I don't know if its the same, but... years ago my vet "reccomended" I switch to science diet. hmmm that was the only place I could buy it. interesting. I remember looking at the label and there was no way I would be feeding that to my dog. it was just ultra cheap dogfood with some extra stuff to call it the "special diet". may have changed now though.


----------



## belladulcinea (Jun 21, 2006)

Give him a large tablespoon up to 1/4 cup of plain yogurt with his food and that should help with the gassy stinkers. Bella gets yogurt and I can sure tell when she hasn't had it.
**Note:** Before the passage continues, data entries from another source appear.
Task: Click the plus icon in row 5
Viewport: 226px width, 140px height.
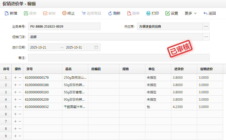Action: [15, 107]
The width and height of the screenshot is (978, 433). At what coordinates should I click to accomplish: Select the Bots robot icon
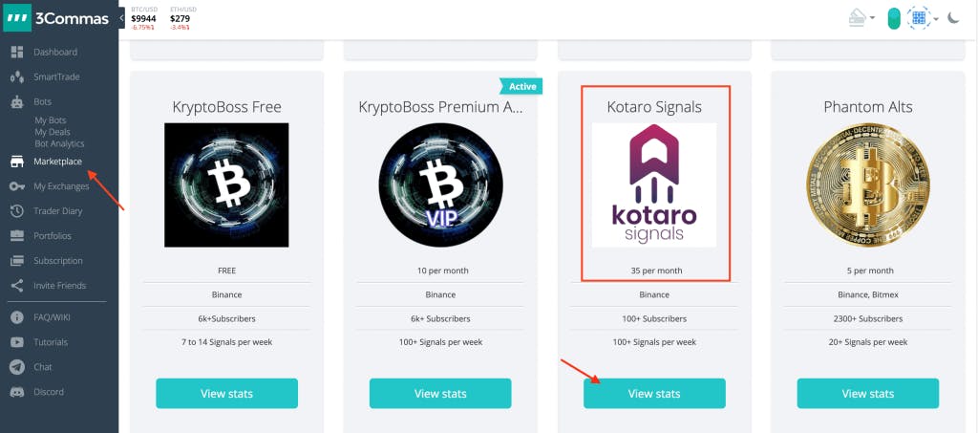click(16, 101)
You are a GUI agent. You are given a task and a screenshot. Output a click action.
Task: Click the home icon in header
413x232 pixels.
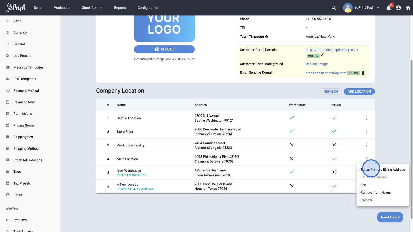pos(408,8)
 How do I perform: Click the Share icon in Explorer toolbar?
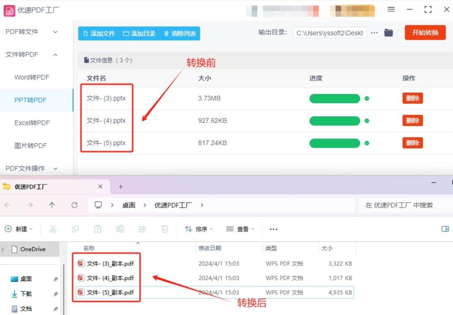pos(142,229)
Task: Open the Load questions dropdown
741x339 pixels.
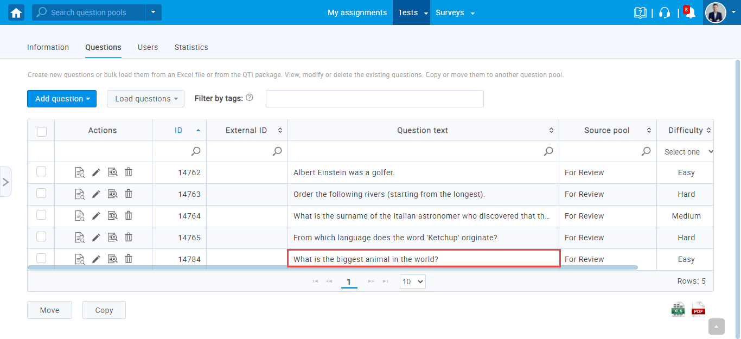Action: pos(145,99)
I gave my collie and my large chow mix a couple of tablespoons to help with their digestion too.


----------



## lscheopner (Jan 3, 2006)

Bully breeds are the worse for passing gas! We have 2. Someone that shows english bulldogs told us to avoid soy in their dog food. We tried it and it worked! They still have the occasional gas but our frenchie could clear a room. You might try it.


----------



## watcher (Sep 4, 2006)

I agree with switching food. Its like finding the right bullet power combo for a firearm. You need to try different brands until you find one that works for you. Purnia dog chow is low gas for my three. If I have in-laws coming visting I switch to Ol' Roy. 250# worth of dogs passing some really rank gas makes people not to want to stay for long.


----------



## MountAiry (May 30, 2007)

> Wow - My Dog Has Gas!


Wow! What a stinker!

(groans) I actually typed that in, didn't I? And I am actually gonna post it, aren't I?

(thunks self in head)

I am so ashamed.


----------



## dog_groomer (Nov 15, 2006)

I find that to be true about Science diet. I have customers that tell me the same thing. I am not sure why this food is causing all this gas, to bad you can't run a car on it. LOL Try a food that is made with better ingredients. Avoid food made with corn.


----------